Regulatory T cell (Treg) based therapies have been proposed as a therapy for graft-versus-host disease (GVHD) in recipients of allogeneic haematopoietic stem cell transplants (alloHSCT). However how Tregs suppress GVHD is not well understood. Our previous work in lymphopaenic Rag-KO mice demonstrated that infusing and expanding Tregs prior to T cell transfer promoted optimal T cell reconstitution. Tregs selectively inhibited the rapid oligoclonal expansion of transferred T cells, while permitting slower homeostatic repopulation of naïve T cell pool. This process was critically dependent upon Treg-mediated regulation of co-stimulatory molecules on dendritic cells. Based on these findings this protocol was then applied to a preclinical model of alloHSCT. Tregs were infused at the time of transplantation and expanded using IL-2/anti-IL-2 complexes, while the transfer of allogeneic Tconv cells was delayed until normalization of DC costimulation was achieved. Treg infusion prior to transfer of allogeneic T cells completely protected against disease, which was a marked improvement over a more conventional Treg-Tconv co-transfer protocol.

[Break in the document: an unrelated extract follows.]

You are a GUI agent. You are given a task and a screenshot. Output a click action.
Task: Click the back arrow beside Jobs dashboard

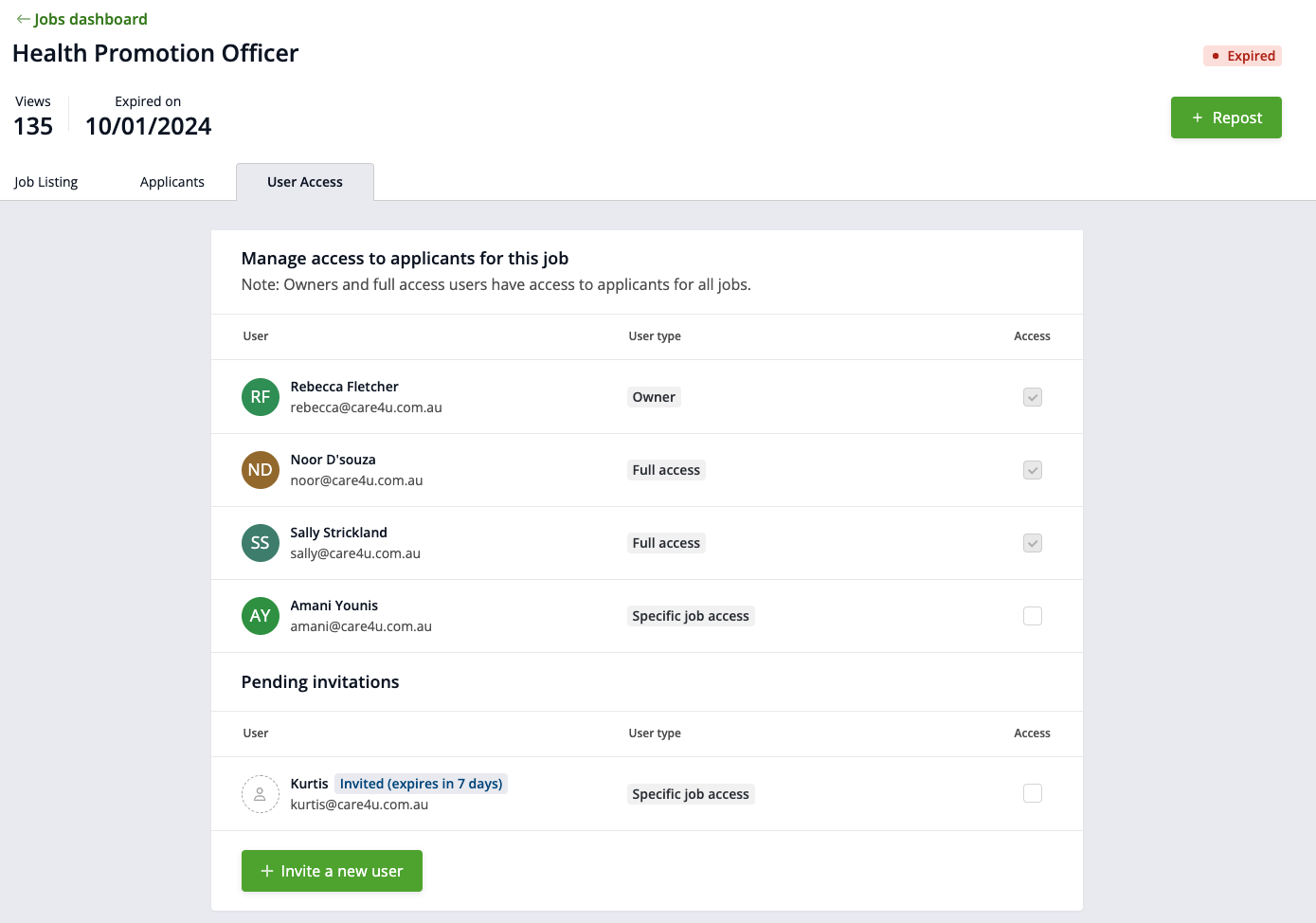tap(23, 19)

Our data characterising the effect of Tregs on allogeneic T cells strongly parallels our results in lymphopaenic Rag-KO mice. In mice that did not receive Tregs allogeneic T cells underwent rapid proliferation, acquired an effector memory phenotype and expressed high levels of inflammatory cytokines. Minimal homeostatic repopulation of naïve T cells took place in these mice. In contrast Tregs inhibited the rapid proliferative response of allogeneic T cells while promoting homeostatic repopulation of the naïve T cell pool. As a result, the T cell pool in these mice had an increased frequency of naïve T cells, a reduction in effector/memory T cells, and reduced expression of inflammatory cytokines. These results indicate that Treg infusion prior to transfer of allogeneic T cells not only potently protects against GVHD, but also promotes optimal reconstitution of the T cell pool.